За неудачей Нея захлопнуть ловушку стояло гораздо больше, чем нехватка солдат, вызванная отходом Рейнье и Виктора на дальний берег Шпрее. В то судьбоносное утро Ней находился в угрюмом настроении и демонстрировал свое недовольство буквальным выполнением приказов — едва ли не самое глупое, что может сделать независимый полководец, принимающий участие в комбинированной операции на поле боя. Наполеон велел начинать атаку в полдень, и, когда Жомини, видя полный успех в центре, настаивал на немедленной атаке всеми силами до последнего человека и последней пушки, Ней отказался. Много лет назад, в йенской кампании 1806 года, его упрекали за излишнее рвение, и, возможно, он помнил об этом, но более вероятно, что его упрямство было вызвано присутствием наемника-швейцарца, дающего непрошеные советы. Он дотошно выполнял приказы императора, все сильнее и сильнее увязая в сражении с Блюхером, пока даже этот полководец, вовсе не славящийся военной проницательностью, не разгадал план Наполеона и не приготовился к быстрому отступлению. Глядя на юг, он мог оценить продвижение сил Удино на левом фланге и в центре, и вскоре стало очевидно, что остался лишь один выход — поспешное отступление к Нейсе. Для Блюхера, известного своей нелюбовью к каким бы то ни было отступлениям, решение было нелегким. Всем своим существом он ненавидел французов, и его понятия о стратегии ограничивались свирепыми атаками по центру, отчего его даже прозвали при жизни Генерал Вперед. Но в данном случае альтернативы прекращению боя и отступлению не имелось, а сделать это он мог, поскольку, в отличие от противника, у него было много кавалерии. Он отступил, а вслед за ним отступили русские центр и левое крыло, двигаясь на восток вдоль австрийской границы к Силезии. К вечеру поле боя осталось за французами, но на что им было это поле? Французская пехота совершенно выдохлась. Кавалерии, чтобы довершить разгром побитого врага, как под Йеной, Аустерлицем и Ваграмом, у них не было. Все, на что они были способны на следующий день (22 мая), — отправить в погоню гвардейскую кавалерию под командованием генерала Брюйера, и в этот момент батарея, прикрывавшая отступление союзников, двумя выстрелами нанесла французам три тяжелых удара.
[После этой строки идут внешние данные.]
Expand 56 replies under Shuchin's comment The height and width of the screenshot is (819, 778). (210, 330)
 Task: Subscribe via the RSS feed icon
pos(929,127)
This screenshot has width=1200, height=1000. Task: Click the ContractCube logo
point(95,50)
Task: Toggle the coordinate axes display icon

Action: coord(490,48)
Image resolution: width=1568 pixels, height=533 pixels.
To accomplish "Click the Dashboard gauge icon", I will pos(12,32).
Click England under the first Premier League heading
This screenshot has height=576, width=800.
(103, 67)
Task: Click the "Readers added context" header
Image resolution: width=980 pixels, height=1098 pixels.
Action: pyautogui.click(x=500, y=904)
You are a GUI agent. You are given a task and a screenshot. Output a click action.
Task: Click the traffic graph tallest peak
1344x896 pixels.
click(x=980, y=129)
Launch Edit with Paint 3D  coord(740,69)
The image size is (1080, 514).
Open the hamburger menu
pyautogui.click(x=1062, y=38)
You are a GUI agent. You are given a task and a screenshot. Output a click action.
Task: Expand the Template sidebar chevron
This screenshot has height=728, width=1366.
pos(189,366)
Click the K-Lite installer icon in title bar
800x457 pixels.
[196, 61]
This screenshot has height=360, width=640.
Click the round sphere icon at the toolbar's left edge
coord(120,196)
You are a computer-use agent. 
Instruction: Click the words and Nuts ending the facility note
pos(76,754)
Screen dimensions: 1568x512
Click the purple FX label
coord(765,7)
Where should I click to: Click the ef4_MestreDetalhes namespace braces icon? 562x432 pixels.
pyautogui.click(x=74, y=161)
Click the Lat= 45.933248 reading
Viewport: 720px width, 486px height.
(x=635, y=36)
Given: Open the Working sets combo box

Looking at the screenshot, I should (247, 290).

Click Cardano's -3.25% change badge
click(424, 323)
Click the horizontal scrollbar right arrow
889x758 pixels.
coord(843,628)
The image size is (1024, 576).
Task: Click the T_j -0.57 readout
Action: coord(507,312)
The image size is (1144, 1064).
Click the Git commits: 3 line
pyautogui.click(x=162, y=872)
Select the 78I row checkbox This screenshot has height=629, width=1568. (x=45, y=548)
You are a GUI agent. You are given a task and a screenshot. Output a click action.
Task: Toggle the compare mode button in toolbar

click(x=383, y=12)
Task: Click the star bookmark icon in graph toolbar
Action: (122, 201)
Первое ядро смертельно ранило Брюйера, блестящего кавалерийского командира, который был серьезно ранен четыре года назад во время аналогичного преследования после Ваграма. Второе ядро оказалось еще более смертоносным. Отскочив от дерева, оно убило генерала Киршенера, а затем поразило обер-церемониймейстера двора Дюрока, одного из старейших и любимейших товарищей Наполеона по оружию.

Из всех легендарных фигур Великой армии Дюрок — самый привлекательный. Добрый, дружелюбный, абсолютно преданный, открывший счет своим подвигам еще в дни первой итальянской кампании, он пользовался любовью и обожанием всего наполеоновского штаба. Его принесли на маленькую ферму и позвали к умирающему императора. За три дня боя погибло около двадцати тысяч человек, но ничья смерть не задела Наполеона так глубоко, как смерть Дюрока. Хирург сказал ему, что надежды на излечение нет, и он отвернулся. «Не беспокойте меня до завтра», — пробормотал он и побрел в свою палатку. Дюрок умер в ранние часы 23 мая, и Наполеон заплатил владельцу фермы, где лежало тело великого маршала, 800 фунтов в пересчете на английские деньги, приказав, чтобы пятая часть этой суммы была истрачена на памятник Дюроку. Остальное должно было послужить компенсацией за повреждения, причиненные ферме во время боя. Тело Дюрока, вместе с телом другого популярного солдата, маршала Бесьера, убитого под Лютценом, впоследствии было перевезено во Францию и похоронено в Доме инвалидов, но деньги, оставленные на памятник и на ремонт фермы, той же осенью оказались в карманах наступающих союзников.